夜の学校
刹那と合流し情報交換を行いつつ、次の行動を模索する。
「ここが今回の化け物の支部なのかもしれない。数はさっきよりも増える感じかな?」
セイエイは弾倉を入れ替えながら、予備の弾倉を即座に抜けるようにポーチに納めていく。
「けどセイエイさん」
「んな?なんだ?」
「わいユウスケと同じようになってるはずなのにこの傷で済んでるのはなんでなんですかね?」
「血がドロドロで不味かったんじゃね?知らんけど」
「無責任な・・・・・・」
「責任も何もあそこで襲われたのは自業自得だろ?目標を追ってたらお前さんらがいたから運良く助かったが」
「猛省してます」
「それでいい」
ここからは身を隠せる物がない。3人は正門を盾に校舎からこちらを狙っているものがいないから窓1つ1つを確認していく。
「二階はどこも開いてないです」
「三階もだ。刹那の方はどうだ?」
「来る前から1人で見張っていたのよ?もう3回やって結果は変わらなかったわ」
セイエイは携帯で時間を見ると幾らかの文字を打ち込み校舎へ向かって走り出した。
特に何もなく校舎にたどり着くと上から足音が聞こえてきた。
「上にいる感じか。いくぞ2人とも」
二階に上がると変わらず足音は聞こえるものの、人影は見えない。
「教室内みたいだ。警戒を———」
ピシューという鳥が風を切るような音を立てながら、別校舎と繋ぐ廊下側から腕の長い化け物がセイエイに向けてその長い腕を伸ばしていた。
警戒はしていた。だが腕の長さがセイエイと刹那の予想を越えていたのだ。
「・・・・・・!!!!!」
修也は運良くその方向を見ていたことが幸いし、2人よりも早く動けた。説明しても間に合わないと判断した修也はセイエイを突き飛ばして自分がそれに巻き込まれた。
「修也君・・・・・・!」
「止まるまで待つしかない!今撃ったら修也がどうなるか分からないか!」
刹那は銃を構えるものの、発砲すれば壁の柱に骨髄を損傷し、先程の怪我も相まって致命傷になる可能性があった。
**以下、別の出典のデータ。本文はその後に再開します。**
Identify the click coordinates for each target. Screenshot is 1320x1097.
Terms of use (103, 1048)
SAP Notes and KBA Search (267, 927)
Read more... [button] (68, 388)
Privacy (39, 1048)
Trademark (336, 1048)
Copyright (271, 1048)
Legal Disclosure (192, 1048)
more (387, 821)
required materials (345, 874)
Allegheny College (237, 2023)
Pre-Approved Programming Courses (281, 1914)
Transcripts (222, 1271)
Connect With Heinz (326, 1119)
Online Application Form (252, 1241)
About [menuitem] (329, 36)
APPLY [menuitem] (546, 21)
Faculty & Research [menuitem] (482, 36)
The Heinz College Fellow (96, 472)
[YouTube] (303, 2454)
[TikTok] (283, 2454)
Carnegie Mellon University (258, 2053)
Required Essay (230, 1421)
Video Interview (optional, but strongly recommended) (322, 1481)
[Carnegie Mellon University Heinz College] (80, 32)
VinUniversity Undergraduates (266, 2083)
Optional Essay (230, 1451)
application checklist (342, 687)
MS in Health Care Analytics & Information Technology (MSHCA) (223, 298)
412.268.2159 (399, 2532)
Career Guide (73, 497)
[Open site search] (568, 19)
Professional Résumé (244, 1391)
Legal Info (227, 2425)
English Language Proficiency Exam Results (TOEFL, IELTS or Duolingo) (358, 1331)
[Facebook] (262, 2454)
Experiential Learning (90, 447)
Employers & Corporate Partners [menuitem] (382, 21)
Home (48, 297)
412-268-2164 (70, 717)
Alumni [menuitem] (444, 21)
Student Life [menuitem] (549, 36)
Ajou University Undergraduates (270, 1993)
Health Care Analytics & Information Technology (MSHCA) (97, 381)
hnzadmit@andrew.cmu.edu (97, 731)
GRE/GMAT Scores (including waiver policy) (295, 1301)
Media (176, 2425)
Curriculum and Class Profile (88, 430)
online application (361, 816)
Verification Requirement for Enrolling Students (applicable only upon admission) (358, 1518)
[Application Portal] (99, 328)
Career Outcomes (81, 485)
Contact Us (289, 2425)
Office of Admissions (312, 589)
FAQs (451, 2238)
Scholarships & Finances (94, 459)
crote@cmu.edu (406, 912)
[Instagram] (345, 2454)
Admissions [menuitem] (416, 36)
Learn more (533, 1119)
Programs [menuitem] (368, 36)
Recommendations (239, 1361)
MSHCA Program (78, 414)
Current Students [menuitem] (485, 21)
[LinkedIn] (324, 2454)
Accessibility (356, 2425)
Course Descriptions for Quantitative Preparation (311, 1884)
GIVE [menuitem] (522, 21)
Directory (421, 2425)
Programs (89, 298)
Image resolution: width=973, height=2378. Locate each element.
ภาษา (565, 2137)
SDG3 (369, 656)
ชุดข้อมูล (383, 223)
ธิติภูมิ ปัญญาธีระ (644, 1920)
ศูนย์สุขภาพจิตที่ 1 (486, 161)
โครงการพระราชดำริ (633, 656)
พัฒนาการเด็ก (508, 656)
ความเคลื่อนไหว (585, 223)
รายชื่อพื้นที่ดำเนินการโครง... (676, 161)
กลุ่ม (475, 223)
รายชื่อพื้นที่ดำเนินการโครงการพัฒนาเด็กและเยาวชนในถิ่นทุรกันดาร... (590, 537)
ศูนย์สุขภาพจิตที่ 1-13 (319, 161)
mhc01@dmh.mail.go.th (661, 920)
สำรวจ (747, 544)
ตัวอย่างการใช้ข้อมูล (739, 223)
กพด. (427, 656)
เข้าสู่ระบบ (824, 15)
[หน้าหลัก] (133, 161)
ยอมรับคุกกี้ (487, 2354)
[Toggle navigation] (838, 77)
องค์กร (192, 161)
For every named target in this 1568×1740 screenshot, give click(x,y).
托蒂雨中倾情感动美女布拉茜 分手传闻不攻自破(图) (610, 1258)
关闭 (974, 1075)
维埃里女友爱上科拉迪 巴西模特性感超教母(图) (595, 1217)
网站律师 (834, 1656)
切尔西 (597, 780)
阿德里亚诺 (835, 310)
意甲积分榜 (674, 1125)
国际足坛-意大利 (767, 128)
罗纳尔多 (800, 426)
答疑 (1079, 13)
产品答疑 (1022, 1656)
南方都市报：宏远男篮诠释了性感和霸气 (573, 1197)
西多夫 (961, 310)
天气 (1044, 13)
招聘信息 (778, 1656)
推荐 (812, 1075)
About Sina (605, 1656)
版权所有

2人は勢いが収まった所で腕の長い化け物の撃ち抜き修也を解放した。
しかし遠く離れたしまったことと銃声のせいで、化け物たちが目を覚ましたときのように教室内から姿を現した。
「くっ・・・・・・修也なんとか耐えてくれ!」
直進しようにも数が多く通ることが出来そうにない。逆に迂回した方が早いまであるのではないだろうか。
2人がそう判断し迂回を始めた頃。修也はタイルに叩きつけられたことで、元々傷のあった右手のガラス破片が更に深々と刺さり、痛みが増していく。
その場で腕を抑えたかったが、まだ機能停止していない腕の長い化け物が側にいる。
「銃声で出てない教室・・・・・・あった!」
運良く化け物のいない教室が側にあり、修也はそこに滑り込むように教室へと潜り込んだ。